A winning Mah Jongg hand has five scoring
sets exactly one of which is a pair. There are
four varieties of set: pair, three of a kind, three in a row of the same
suit, and four of a kind. The most common winning hands have 14 tiles: 4
sets of three and a pair. Each four of a kind extends the hand by one
tile to accomodate the larger set.
A Mah Jongg Hand object, then, is a list of
Tiles. This class needs a method,
mahjongg that returns True is
the hand is a winning hand. The evaluation is rather complex, because a
tile can participate in a number of sets, and several alternative
interpretations may be necessary to determine the appropriate use for a
given tile.
Consider a hand with 2, 2, 2, 3, 4 of bamboo. This is either a set
of three 2's and a non-scoring 3 and 4, or it is a pair of 2's and a
sequence of 2, 3, 4.
The mahjongg method, then must create five
Set objects, assigning individual
Tiles to the Sets until
all of the Tiles find a home.
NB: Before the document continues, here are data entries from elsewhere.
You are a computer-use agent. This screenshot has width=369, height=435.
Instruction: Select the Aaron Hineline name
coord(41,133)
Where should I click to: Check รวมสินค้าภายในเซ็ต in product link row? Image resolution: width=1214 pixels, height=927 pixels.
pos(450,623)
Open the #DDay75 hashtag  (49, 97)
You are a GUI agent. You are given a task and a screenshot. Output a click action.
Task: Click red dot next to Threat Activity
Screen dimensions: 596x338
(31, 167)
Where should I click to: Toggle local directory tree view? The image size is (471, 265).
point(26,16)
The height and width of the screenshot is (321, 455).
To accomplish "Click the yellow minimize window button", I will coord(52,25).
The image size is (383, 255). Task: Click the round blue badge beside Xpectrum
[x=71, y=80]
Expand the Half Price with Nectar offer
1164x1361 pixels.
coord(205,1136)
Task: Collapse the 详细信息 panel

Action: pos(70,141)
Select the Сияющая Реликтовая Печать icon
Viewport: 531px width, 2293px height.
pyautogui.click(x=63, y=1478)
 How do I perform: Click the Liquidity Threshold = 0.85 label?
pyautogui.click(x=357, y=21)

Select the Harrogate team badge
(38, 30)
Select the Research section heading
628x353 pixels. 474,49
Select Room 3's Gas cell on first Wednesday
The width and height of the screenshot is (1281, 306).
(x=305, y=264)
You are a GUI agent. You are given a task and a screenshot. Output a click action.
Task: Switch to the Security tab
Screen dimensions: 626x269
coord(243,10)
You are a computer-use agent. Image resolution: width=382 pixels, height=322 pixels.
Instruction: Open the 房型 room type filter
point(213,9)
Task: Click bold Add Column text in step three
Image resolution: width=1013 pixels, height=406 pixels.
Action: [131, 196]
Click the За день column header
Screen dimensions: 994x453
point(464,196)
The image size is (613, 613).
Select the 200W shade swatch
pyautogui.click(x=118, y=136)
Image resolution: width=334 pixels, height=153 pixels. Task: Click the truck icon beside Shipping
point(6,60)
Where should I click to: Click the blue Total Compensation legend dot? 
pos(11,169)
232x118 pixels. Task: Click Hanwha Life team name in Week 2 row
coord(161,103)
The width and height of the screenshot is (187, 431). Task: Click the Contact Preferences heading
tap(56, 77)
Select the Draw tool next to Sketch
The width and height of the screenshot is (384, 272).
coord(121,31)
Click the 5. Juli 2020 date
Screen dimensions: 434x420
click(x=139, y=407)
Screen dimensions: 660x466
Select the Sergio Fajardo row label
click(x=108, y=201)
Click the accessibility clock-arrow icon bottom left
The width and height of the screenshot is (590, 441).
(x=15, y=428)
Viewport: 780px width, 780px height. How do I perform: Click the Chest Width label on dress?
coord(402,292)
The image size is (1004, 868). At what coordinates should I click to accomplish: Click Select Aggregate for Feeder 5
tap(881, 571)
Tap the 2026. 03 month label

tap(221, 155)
The hand is a
winning hand if all sets are full, there are five sets, and one set is a
pair.
We'll cover the design of the Set classes
in this section, and return to the design of the
Hand class in the next section.
We can create a class hierarchy around the four varieties of
Set: pairs, threes, fours and straights. A
PairSet holds two of a kind: both of the tiles
have the same name or the same suit and rank. A
ThreeSet and FourSet are
similar, but have a different expectation for being full. A
SequenceSet holds three suit tiles of the same
suit with adjacent ranks. Since we will sort the tiles into ascending
order, this set will be built in ascending order, making the comparison
rules slightly simpler.
We'll define a Set superclass to hold a
sequence of Tiles. We will be able to add new
tiles to a Set, as well as check to see if a tile
could possibly belong to a Set. Finally, we can
check to see if the Set is full. The superclass,
Set, is abstract and returns
NotImplemented for the full. The
sublasses will override this methods with specific rules appropriate to
the kind of set.
class
Set
:
def __init__(self):
def __str__(self):
def canContain(self,
aTile
):
def add(self,
aTile
):
def full(self):
def fallback(self,
tileStack
):
def pair(self):
-
The Set __init__
function should create an internal list to store the tiles.
-
The add method appends the new tile to
the internal list. A pop function can remove the last tile appended
to the list.
-
The superclass canContain method returns
True if the list is empty; it returns
False if the list is full. Otherwise it compares
the new tile against the last tile in the list to see if they are
equal. Since most of the subclasses must match exactly, this rule is
what is used. The straight subclass must override this to compare
suit and rank correctly.
-
The superclass fallback pushes all of the
tiles from the Set back onto the given stack.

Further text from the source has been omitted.